Interne Dokumente des Justizministeriums, die dieser Redaktion vorliegen, belegen dem Vernehmen nach umfassende Ermittlungen gegen David Copperfield im Rahmen der Epstein-Affäre. Demnach sollen FBI-Spezialisten Verbindungen zwischen dem Magier und dem verurteilten Sexualstraftäter untersucht haben, wobei der Fokus auf möglichen gemeinsamen Kontakten zu Minderjährigen lag.
Ein hochrangiger Ermittler, der nicht namentlich genannt werden wollte, bestätigte gegenüber dieser Redaktion, dass die Untersuchungen im Jahr 2007 aufgenommen wurden. "Die Ermittlungen umfassten die Prüfung von Finanztransaktionen, Kommunikationsaufzeichnungen und sozialen Kontakten", so der Beamte. "Besonders interessiert waren wir an möglichen Überschneidungen in ihren gesellschaftlichen Kreisen."

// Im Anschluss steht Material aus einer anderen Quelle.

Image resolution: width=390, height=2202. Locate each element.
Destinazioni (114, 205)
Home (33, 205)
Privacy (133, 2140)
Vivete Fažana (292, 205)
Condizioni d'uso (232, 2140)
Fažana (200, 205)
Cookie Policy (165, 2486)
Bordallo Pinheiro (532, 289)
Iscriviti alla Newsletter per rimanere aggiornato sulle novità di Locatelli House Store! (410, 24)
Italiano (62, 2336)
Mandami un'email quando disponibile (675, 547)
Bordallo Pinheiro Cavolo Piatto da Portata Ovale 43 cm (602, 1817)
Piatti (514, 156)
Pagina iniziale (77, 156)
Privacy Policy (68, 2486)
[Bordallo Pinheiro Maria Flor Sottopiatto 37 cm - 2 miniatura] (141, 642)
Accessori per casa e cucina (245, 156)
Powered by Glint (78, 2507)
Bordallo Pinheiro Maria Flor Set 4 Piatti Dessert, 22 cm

Die Dokumente zeigen demnach, dass Copperfield über sein Netzwerk und finanzielle Mittel versucht haben soll, die Ermittlungen zu beeinflussen. "Es gab Versuche, Zeugen zu kontaktieren und möglicherweise Aussagen zu beeinflussen", heißt es in einem internen Vermerk. Die genauen Mechanismen dieser Einflussnahme werden in den Akten detailliert beschrieben.
Hintergründe
Die Ermittlungen gegen Copperfield waren dem Vernehmen nach Teil einer größeren Untersuchungskampagne des FBI in den Jahren 2007 bis 2008. Spezialisten des Justizministeriums analysierten dabei Verbindungen zwischen verschiedenen Personenkreisen, die mit Jeffrey Epstein in Verbindung standen.
Ein Mitarbeiter des Finanzministeriums, der anonym bleiben wollte, bestätigte, dass es "erhebliche Überschneidungen in den Finanzströmen" gegeben habe. "Wir haben eine Reihe von Transaktionen identifiziert, die einer genaueren Prüfung bedurften", so der Insider. Die genauen Summen und Zwecke dieser Überweisungen werden in den Dokumenten detailliert aufgeführt.
Die Ermittler konzentrierten sich demnach besonders auf Veranstaltungen und Reisen, bei denen sich beide Personenkreise überschnitten haben sollen. "Es gab eine Reihe von gesellschaftlichen Anlässen und privaten Flügen, die einer genauen Analyse unterzogen wurden", heißt es in einem internen Bericht.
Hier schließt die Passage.